论文标题
计算内部字典匹配中的不同模式
Counting Distinct Patterns in Internal Dictionary Matching
论文作者
论文摘要
我们考虑预处理$ n $的文本$ t $的问题和字典$ \ nathcal {d} $,以便能够有效地回答查询$ countdistinct(i,j)$,即给定$ i $和$ j $返回$ \ \ m nathcal {d} $的模式数量的问题。 J] $。字典是内部的,从某种意义上说,$ \ Mathcal {d} $中的每个模式都是$ t $的片段。这样,字典将空间与模式数量成正比$ d = | \ mathcal {d} | $而不是其总长度,这可能是$θ(n \ cdot d)$。 $ \ tilde {\ Mathcal {o}}(n+d)$ - 大小数据结构,该大小数据结构(I,i,j)$ QUERIES $ \ MATHCAL {o}(\ log n)$ - 大约在$ \ \ tilde {\ tilde {\ tilde {\ mathcal {o}}(o)$最近介绍了piNcess in Indist at in Indifal pornifation。在这里,我们提出了一个$ \ tilde {\ Mathcal {o}}(n+d)$ - 大小数据结构,该数据结构回答$ countdistinct(i,j)$ queries $ 2 $ 2 $ - 以$ \ tilde {\ Mathcal {\ Mathcal {o}}}(1)$时间。

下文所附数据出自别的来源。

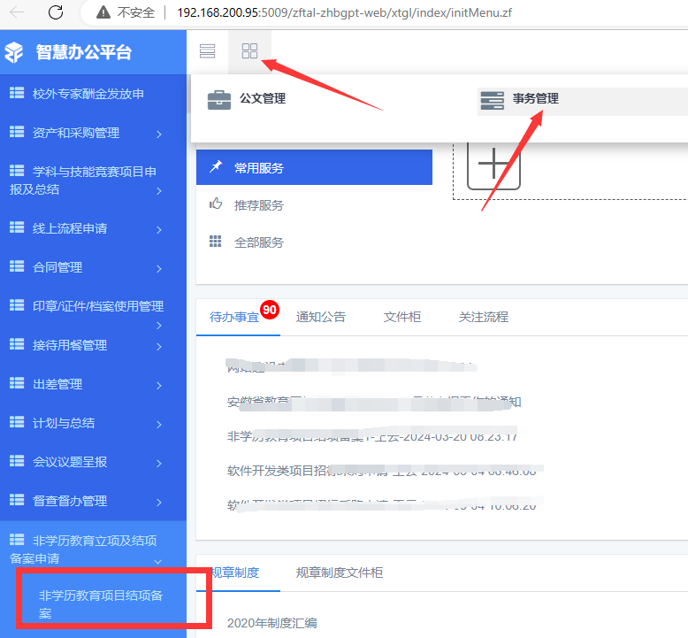Click the browser reload icon

pos(56,12)
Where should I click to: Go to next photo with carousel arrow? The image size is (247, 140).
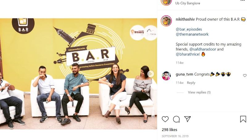click(151, 74)
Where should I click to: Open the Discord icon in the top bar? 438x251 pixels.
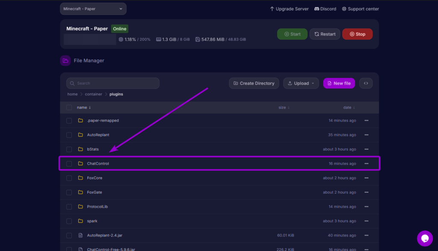pyautogui.click(x=315, y=9)
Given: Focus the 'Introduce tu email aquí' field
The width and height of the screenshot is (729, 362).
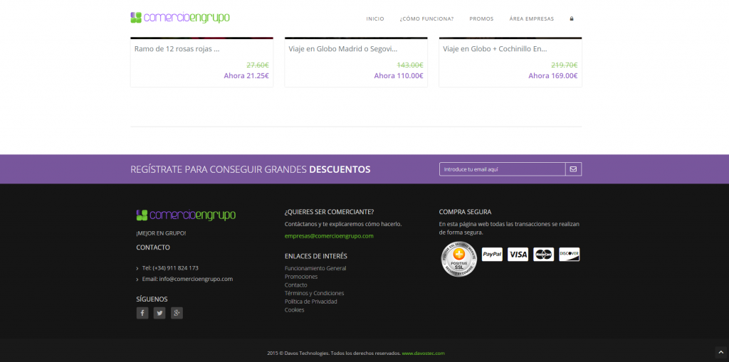Looking at the screenshot, I should click(502, 169).
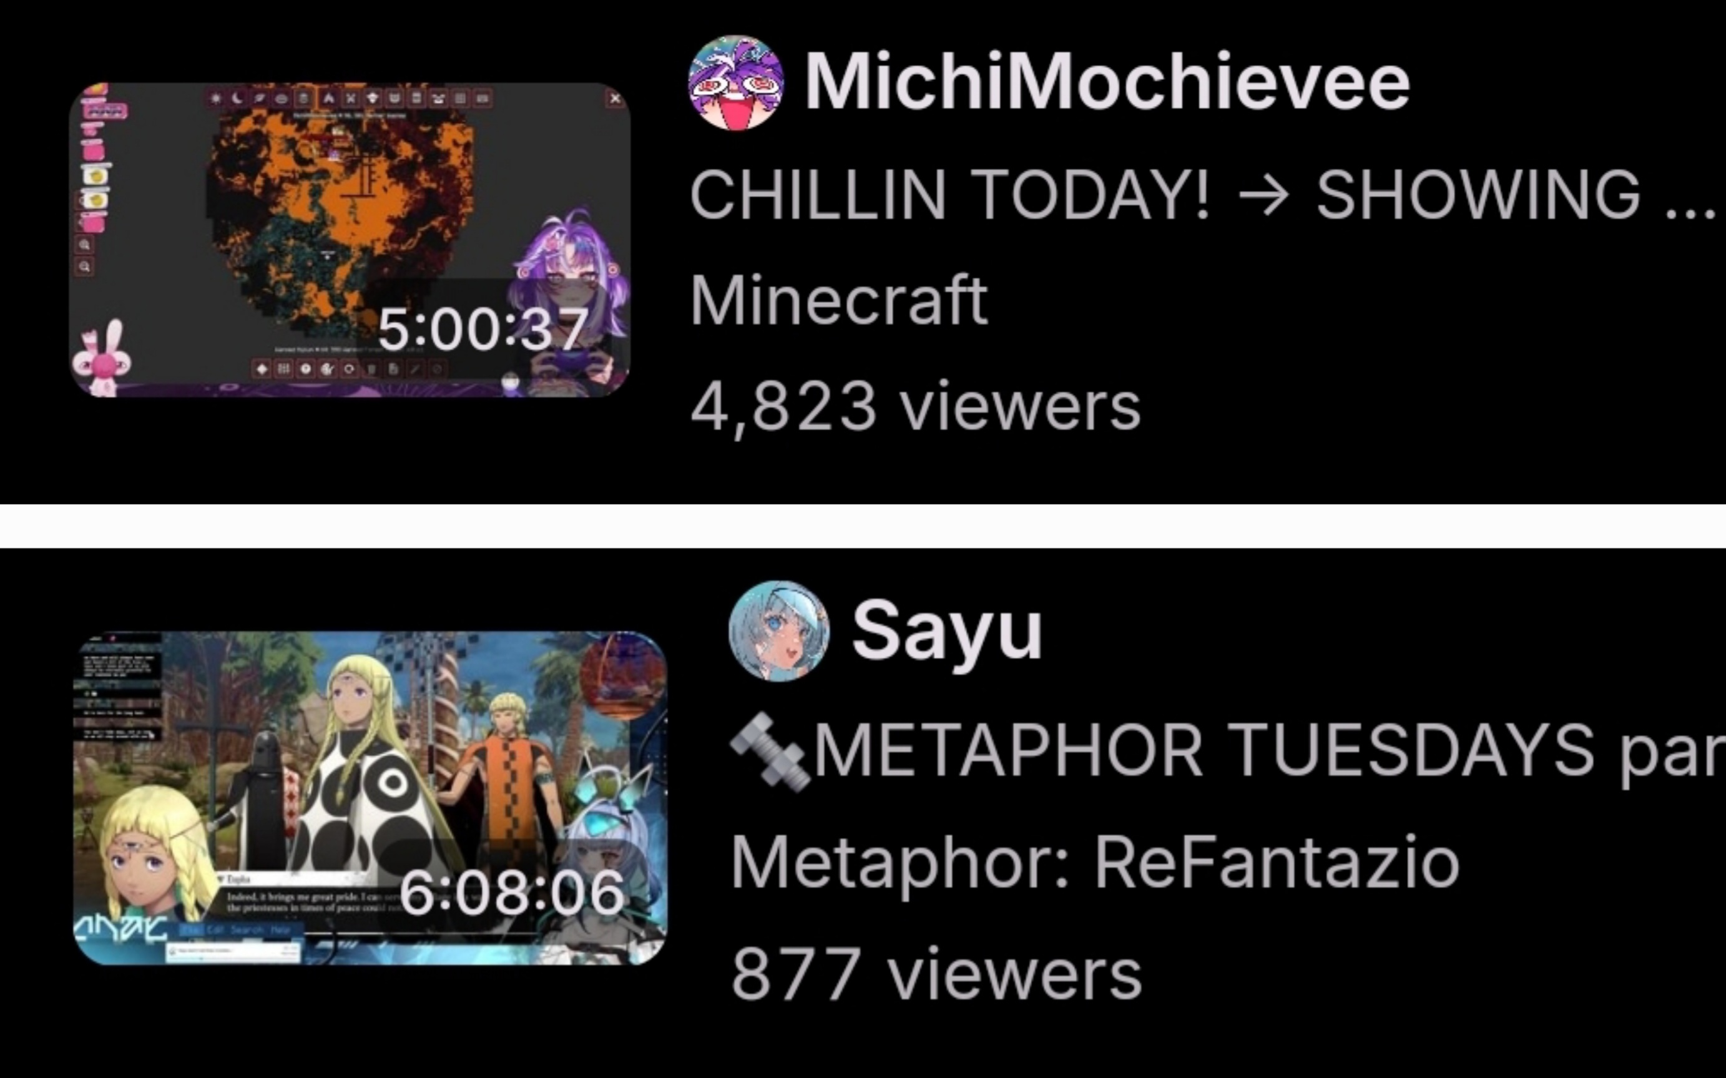Screen dimensions: 1726x1078
Task: Click the pink bunny mascot in thumbnail
Action: pos(103,359)
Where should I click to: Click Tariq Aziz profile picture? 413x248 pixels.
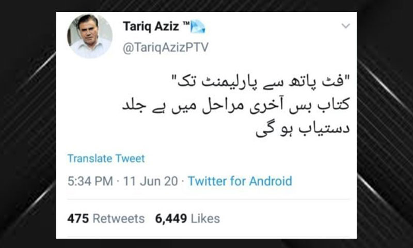pos(90,36)
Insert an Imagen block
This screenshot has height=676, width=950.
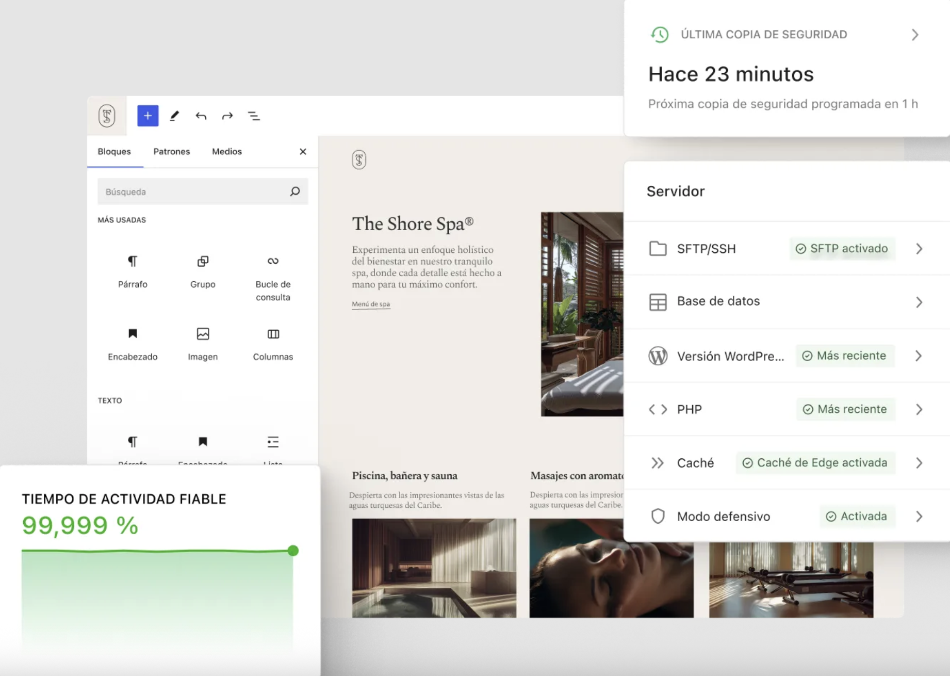[x=203, y=343]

使用范围查询,对于任何$ m $,我们给出了$ \ tilde {\ mathcal {o}}}(\ min(nd/m,n^2/m^2)+d)$ - 大小数据结构,该数据结构回答$ countdistinct(i,j)$ QUERIES $ cOUST $ \ tilde in $ \ tilde {\ tilde {\ nathcal {\ nathcal {o)当字典由字符串的所有平方因子组成时,我们还考虑了特殊情况。我们设计了一个$ \ MATHCAL {O}(n \ log^2 n)$ - 大小数据结构,该结构使我们能够在文本片段中计数不同的正方形$ t [i \ mathinner {。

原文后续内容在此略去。